MicroHorror

October 30, 2009

Croatoan

I.

It had been a difficult winter. The biting cold had brought famine and illness to Roanoke, but the wind was perhaps the worst of it all. The hard, fast gusts of air destroyed any will to live. The sickliest died first, their corpses turning blue-black with ice. Those that were left–the once-burly men and the stronger of the women–now looked pale and dangerously thin, their features drawn long with hunger. They had no strength to bury their dead.

II.

They call me many names. Yehasuri. Widjigo. Wisakedjak. Skin Walker. Some call me Trickster or “The Flatterer,” as if these happy little monikers will protect them from my true nature, my avenging spirit. I am not the jolly little gnome they portray me as in their dances and songs. I am something much, much worse.

III.

The Croatan boy, at thirteen hardly a man–though they named him one–heard the wail first, a sound so loud that it could rattle your brain inside your skull and so terrifying that it would haunt you the rest of your days. Then came the footsteps breaking through the brush in the woods, coming closer and closer every day. The tribal leaders met, and needing to pacify their increasingly terrified people, they put the boy out of their lands. He would be a good sacrifice for the wood spirit, they said, since he heard the cry before anyone else.

It was not long before the boy heard his name whispered from deep within the forested land.

The transformation was quick but not painless. His limbs grew long and thin, and grey-white fur covered his body. Sharp yellowed fangs descended from his gums, hanging over his dark lips. They ached in his head; he bit his lips in agony, sending a deluge of blood from his mouth and streaking his matted fur with gore.

IV.

A young woman saw him first. She was clutching her half-dead child in her arms, desperate to give him the warmth he needed, if she could give him nothing else.

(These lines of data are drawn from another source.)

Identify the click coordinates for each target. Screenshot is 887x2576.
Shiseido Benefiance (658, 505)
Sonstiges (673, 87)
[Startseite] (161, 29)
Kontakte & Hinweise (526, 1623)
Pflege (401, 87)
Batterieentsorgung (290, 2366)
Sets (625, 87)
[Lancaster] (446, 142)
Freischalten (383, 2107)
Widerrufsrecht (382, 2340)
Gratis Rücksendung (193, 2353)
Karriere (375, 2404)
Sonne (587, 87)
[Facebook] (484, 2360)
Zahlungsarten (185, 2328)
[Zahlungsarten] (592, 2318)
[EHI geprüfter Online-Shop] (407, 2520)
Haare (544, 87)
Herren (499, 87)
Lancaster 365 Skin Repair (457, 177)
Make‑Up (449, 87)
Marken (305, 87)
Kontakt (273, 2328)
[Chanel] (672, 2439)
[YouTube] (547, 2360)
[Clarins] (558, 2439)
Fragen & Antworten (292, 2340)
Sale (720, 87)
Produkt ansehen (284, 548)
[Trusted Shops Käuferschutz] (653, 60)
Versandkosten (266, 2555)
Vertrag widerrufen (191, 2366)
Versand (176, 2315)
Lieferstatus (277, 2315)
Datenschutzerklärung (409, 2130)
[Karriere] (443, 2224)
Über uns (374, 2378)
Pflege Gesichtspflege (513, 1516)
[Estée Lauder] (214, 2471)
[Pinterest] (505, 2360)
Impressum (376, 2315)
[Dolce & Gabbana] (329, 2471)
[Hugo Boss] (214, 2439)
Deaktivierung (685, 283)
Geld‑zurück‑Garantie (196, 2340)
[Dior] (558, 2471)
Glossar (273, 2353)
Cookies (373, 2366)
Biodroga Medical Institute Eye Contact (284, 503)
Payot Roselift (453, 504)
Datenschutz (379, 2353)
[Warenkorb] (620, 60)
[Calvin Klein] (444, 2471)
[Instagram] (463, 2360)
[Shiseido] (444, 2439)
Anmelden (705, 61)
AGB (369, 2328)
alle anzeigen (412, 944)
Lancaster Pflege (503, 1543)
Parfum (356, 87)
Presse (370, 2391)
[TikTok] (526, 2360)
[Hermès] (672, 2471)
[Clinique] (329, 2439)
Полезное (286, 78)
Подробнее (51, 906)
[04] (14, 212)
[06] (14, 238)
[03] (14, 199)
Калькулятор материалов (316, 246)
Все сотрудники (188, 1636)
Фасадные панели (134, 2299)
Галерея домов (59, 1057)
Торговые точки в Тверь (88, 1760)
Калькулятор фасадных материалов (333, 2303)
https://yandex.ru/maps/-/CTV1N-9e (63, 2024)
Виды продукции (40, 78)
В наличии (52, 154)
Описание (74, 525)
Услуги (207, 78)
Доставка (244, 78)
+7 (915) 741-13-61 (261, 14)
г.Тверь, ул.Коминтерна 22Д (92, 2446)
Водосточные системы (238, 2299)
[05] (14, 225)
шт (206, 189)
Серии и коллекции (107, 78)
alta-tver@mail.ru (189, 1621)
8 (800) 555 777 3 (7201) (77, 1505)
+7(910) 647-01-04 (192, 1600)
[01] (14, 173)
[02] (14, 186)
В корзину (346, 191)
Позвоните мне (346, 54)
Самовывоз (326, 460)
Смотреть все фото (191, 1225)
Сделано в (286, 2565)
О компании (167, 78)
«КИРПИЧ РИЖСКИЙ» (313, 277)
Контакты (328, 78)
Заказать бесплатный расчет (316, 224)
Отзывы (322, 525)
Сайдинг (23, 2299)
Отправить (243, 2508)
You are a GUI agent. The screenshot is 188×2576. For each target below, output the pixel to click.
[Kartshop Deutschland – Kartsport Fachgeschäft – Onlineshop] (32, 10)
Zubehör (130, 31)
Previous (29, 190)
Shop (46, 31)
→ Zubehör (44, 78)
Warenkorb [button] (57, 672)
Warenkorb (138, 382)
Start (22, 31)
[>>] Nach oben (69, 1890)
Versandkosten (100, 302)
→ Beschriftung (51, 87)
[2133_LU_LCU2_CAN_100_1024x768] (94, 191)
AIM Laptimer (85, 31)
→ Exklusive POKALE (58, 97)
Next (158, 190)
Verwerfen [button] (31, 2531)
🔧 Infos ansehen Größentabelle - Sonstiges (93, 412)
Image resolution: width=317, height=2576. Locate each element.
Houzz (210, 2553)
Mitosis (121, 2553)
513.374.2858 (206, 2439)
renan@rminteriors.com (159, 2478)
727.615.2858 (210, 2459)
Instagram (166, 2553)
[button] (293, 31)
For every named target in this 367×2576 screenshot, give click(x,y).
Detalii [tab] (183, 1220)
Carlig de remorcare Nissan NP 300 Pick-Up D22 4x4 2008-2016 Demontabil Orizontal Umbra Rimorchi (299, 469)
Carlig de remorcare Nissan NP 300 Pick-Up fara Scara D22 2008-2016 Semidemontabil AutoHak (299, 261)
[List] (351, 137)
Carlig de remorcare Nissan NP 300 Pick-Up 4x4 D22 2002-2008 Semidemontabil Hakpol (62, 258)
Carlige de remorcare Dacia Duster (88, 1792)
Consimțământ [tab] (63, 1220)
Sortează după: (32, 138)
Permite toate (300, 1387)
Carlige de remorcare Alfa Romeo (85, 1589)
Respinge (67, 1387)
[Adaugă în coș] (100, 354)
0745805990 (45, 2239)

She was too weak to resist the yellow-eyed monster hurtling towards her, though he was too quick for her even if she had been strong and healthy.

The rest of the hunt was just as easy. An entire village–men, women, and children–gone in less than half a day.

The nearby tribe waited and listened to the cries of the pale-faced colonists with a resolute indifference, knowing this was the price of the sin of cannibalism.

The boy, satiated, used his razor-sharp talon, now dripping with meat and tendons caught underneath his fingernails, and carved a single word into the tree to mark his victory: Croatoan.